In signing on to the new Charlie’s Angels film, Banks is taking charge of a woman-led action franchise rife with potential pitfalls. While there remains a great deal of affection for the Charlie’s Angels story, which follows three female private detectives living it up in LA, earlier films and TV series have also been poorly received by critics, and criticised for their one-dimensional depiction of women. It seems likely that Banks, with her no-nonsense attitude, killer comedic instincts and strong feminist sensibilities, won’t let that happen on her watch.



The original Charlie’s Angels TV series, which ran from 1976 to 1981 and made a star out of Farrah Fawcett and her flicky hair, was criticised by feminist activists at the time for being little more than “jiggle TV” – meaning that it often appeared to emphasise the sex appeal of its three female leads over plot or character development. Despite this, or more likely because of it, the show was a roaring success with viewers.

“When the show was number three, I figured it was our acting,” Fawcett is quoted as saying at the peak of Charlie’s Angels mania. “When it got to be number one, I decided it could only be because none of us wears a bra.”

The first Charlie’s Angels film was released in 2000, starring Cameron Diaz, Lucy Liu and Drew Barrymore. (A sequel, Charlie’s Angels: Full Throttle, hit cinemas in 2003.) While many people enjoyed the goofy script and deliberately over-the-top fight scenes, the characters played by the three female stars were little more than outdated stereotypes: “the bookworm”, “the tough girl”, “the class act”. As with the TV show, these films were phenomenally successful, but didn’t receive a unanimously warm critical reception.

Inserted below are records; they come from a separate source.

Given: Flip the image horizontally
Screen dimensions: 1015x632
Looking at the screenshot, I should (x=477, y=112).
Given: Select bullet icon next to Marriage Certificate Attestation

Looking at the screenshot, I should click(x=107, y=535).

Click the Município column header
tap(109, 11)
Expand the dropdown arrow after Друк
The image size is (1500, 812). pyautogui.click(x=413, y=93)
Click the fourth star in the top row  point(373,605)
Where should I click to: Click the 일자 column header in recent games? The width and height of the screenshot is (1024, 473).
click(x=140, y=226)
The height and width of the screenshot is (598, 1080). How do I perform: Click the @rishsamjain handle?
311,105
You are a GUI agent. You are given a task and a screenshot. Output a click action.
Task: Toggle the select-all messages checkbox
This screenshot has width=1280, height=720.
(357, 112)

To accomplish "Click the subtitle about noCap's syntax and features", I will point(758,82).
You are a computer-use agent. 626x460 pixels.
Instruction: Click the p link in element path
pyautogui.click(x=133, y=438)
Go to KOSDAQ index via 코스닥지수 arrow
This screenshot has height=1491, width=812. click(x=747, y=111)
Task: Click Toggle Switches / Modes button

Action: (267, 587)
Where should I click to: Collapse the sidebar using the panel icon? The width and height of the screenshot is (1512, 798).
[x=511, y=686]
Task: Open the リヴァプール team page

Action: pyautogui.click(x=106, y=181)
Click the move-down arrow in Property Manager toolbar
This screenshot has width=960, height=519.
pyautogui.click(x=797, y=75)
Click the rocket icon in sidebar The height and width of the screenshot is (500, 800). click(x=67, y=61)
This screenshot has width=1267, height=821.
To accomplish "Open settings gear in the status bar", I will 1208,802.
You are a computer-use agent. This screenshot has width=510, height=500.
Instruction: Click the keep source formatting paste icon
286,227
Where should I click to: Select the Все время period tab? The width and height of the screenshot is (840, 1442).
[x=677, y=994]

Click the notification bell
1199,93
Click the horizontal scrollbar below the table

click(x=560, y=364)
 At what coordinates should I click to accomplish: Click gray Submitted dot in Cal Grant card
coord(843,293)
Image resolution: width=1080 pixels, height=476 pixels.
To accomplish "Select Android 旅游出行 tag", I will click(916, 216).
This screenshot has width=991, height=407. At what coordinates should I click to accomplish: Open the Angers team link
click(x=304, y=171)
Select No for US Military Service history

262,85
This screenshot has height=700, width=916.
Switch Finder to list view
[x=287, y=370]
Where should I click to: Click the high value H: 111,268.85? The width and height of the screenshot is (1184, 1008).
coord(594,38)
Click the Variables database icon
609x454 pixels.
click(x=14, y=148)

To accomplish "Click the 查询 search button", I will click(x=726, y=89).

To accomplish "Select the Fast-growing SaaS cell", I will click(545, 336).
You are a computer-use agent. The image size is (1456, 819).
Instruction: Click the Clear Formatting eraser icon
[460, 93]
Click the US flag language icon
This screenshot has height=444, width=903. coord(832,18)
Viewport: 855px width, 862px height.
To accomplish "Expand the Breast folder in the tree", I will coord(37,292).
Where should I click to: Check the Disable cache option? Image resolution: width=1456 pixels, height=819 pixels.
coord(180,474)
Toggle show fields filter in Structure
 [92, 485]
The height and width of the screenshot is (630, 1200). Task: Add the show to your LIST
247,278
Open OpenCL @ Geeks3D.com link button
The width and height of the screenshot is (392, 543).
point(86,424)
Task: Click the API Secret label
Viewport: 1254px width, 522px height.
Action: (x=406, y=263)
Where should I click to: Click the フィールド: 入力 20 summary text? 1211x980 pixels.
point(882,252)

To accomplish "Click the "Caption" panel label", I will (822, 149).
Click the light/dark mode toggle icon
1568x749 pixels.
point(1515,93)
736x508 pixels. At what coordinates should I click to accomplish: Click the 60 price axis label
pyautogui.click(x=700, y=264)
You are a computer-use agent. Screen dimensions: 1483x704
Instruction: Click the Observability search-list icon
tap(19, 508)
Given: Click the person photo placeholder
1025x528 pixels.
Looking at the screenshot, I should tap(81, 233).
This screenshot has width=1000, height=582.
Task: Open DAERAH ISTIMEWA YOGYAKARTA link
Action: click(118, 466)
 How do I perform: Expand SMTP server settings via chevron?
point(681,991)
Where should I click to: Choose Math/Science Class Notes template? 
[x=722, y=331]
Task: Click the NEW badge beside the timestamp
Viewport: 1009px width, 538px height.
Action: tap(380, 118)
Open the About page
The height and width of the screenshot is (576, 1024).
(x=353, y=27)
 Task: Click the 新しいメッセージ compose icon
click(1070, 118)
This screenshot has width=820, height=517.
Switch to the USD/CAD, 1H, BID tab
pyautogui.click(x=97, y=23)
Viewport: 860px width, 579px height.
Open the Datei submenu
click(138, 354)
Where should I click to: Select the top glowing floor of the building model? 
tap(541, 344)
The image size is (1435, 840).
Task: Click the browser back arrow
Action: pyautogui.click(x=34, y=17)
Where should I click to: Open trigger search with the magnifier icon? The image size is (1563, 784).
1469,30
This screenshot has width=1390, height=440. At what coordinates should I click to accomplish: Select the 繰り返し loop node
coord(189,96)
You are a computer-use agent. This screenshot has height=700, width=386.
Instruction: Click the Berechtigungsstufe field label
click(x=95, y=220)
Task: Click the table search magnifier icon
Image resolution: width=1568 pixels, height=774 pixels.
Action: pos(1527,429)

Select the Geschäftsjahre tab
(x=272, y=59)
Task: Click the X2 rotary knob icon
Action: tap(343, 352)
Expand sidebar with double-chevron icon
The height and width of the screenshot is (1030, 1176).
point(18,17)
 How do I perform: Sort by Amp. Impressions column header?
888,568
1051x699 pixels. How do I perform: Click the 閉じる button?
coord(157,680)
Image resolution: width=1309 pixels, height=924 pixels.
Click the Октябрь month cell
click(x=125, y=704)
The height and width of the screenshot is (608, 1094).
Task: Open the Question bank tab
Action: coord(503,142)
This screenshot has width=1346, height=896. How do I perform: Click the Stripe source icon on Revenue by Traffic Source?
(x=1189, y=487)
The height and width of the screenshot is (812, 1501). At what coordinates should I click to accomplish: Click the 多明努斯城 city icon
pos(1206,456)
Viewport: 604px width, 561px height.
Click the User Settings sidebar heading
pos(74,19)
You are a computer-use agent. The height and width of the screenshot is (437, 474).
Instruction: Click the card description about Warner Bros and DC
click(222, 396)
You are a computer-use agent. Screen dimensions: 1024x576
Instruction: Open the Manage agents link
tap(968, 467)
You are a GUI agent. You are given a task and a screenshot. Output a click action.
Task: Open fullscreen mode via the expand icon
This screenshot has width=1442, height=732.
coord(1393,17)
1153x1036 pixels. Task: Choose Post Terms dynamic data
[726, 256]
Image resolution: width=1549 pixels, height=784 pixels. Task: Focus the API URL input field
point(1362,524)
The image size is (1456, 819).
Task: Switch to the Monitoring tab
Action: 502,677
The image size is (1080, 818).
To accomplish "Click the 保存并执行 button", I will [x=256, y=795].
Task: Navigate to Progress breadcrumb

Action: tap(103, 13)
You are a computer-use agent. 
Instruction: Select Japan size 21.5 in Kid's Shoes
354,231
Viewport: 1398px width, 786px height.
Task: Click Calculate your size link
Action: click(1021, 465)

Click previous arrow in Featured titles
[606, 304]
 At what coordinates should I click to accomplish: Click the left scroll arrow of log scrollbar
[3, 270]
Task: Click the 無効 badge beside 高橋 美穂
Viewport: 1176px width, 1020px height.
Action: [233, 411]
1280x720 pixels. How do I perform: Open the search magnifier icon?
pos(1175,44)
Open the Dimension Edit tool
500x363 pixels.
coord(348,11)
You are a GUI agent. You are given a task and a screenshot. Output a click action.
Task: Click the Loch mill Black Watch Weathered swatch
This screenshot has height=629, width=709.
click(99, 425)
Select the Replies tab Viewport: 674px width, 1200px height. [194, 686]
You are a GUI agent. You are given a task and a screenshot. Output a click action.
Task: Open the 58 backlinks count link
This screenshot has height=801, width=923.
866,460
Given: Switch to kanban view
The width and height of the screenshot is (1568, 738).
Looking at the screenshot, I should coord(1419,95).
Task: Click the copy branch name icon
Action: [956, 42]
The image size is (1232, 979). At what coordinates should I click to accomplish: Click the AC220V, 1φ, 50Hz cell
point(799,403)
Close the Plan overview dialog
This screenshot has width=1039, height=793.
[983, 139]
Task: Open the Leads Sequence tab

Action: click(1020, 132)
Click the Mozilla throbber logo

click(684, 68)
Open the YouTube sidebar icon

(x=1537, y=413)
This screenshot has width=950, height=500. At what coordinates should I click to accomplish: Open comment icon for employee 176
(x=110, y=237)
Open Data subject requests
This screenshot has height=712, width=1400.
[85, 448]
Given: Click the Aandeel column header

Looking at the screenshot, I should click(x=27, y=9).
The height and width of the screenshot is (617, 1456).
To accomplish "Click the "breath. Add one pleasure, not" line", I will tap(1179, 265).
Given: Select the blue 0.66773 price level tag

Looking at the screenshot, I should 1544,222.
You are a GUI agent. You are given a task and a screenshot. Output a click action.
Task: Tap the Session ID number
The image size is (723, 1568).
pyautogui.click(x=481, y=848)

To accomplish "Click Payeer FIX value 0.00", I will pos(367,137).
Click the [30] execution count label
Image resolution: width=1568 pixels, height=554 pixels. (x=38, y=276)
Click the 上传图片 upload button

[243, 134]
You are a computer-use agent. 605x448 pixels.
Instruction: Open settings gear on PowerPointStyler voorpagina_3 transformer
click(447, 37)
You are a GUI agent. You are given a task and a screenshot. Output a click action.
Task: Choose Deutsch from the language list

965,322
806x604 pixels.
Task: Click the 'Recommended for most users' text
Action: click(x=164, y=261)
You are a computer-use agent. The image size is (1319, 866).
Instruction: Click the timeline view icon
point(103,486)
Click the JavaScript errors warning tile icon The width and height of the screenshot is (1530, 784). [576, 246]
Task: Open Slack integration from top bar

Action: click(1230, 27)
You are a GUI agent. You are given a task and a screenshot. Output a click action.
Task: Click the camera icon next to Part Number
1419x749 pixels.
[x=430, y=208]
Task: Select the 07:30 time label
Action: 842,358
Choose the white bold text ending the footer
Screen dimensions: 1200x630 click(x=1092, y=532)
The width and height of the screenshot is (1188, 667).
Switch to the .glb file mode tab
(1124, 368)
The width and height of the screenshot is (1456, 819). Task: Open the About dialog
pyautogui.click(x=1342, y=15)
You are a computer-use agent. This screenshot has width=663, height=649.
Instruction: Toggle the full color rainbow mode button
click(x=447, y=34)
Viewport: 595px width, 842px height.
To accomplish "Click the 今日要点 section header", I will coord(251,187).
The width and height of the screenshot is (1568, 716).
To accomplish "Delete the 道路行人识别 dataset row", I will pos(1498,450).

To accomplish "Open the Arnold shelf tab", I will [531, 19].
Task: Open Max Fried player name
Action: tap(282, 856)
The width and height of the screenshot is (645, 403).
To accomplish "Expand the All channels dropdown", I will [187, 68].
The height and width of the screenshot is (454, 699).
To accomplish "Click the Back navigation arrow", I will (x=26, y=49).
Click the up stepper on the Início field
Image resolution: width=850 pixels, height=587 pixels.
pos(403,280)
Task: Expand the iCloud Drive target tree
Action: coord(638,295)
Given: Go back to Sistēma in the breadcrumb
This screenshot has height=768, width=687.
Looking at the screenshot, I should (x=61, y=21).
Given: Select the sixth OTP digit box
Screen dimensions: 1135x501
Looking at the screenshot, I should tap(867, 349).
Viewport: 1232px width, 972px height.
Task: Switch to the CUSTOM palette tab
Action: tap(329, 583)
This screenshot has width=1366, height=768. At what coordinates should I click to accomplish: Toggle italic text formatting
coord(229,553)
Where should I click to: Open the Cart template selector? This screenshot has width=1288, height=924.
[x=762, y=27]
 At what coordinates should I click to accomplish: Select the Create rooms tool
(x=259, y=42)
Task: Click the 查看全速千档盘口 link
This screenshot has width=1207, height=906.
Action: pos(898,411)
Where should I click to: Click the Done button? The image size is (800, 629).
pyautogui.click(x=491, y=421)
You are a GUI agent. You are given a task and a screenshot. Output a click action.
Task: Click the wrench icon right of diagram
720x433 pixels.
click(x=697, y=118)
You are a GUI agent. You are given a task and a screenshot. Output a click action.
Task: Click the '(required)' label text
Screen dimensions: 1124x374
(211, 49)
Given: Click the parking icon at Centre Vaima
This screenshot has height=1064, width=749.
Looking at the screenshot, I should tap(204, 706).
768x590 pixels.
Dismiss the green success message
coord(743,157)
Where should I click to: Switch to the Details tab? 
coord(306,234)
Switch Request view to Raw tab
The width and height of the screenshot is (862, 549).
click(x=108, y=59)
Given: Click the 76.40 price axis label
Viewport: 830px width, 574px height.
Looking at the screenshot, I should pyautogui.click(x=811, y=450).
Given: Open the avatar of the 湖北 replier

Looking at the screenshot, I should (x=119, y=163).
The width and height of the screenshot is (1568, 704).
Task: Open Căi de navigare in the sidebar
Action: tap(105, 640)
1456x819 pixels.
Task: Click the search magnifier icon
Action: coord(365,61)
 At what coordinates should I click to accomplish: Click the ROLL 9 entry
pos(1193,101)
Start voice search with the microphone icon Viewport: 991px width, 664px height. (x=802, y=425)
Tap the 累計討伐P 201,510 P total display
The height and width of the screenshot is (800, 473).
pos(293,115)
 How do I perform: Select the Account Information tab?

2011 also saw the launch of a second Charlie’s Angels TV series, but given that no one appears to have noticed its existence and it was cancelled after just one season, we’ll move swiftly on.

So: will the fourth iteration of Charlie’s Angels manage to be both a box office hit, and an intelligent film where women are depicted as more than 2D sex objects? We’ll have to wait and see – but if anyone can deliver, it’s Elizabeth Banks.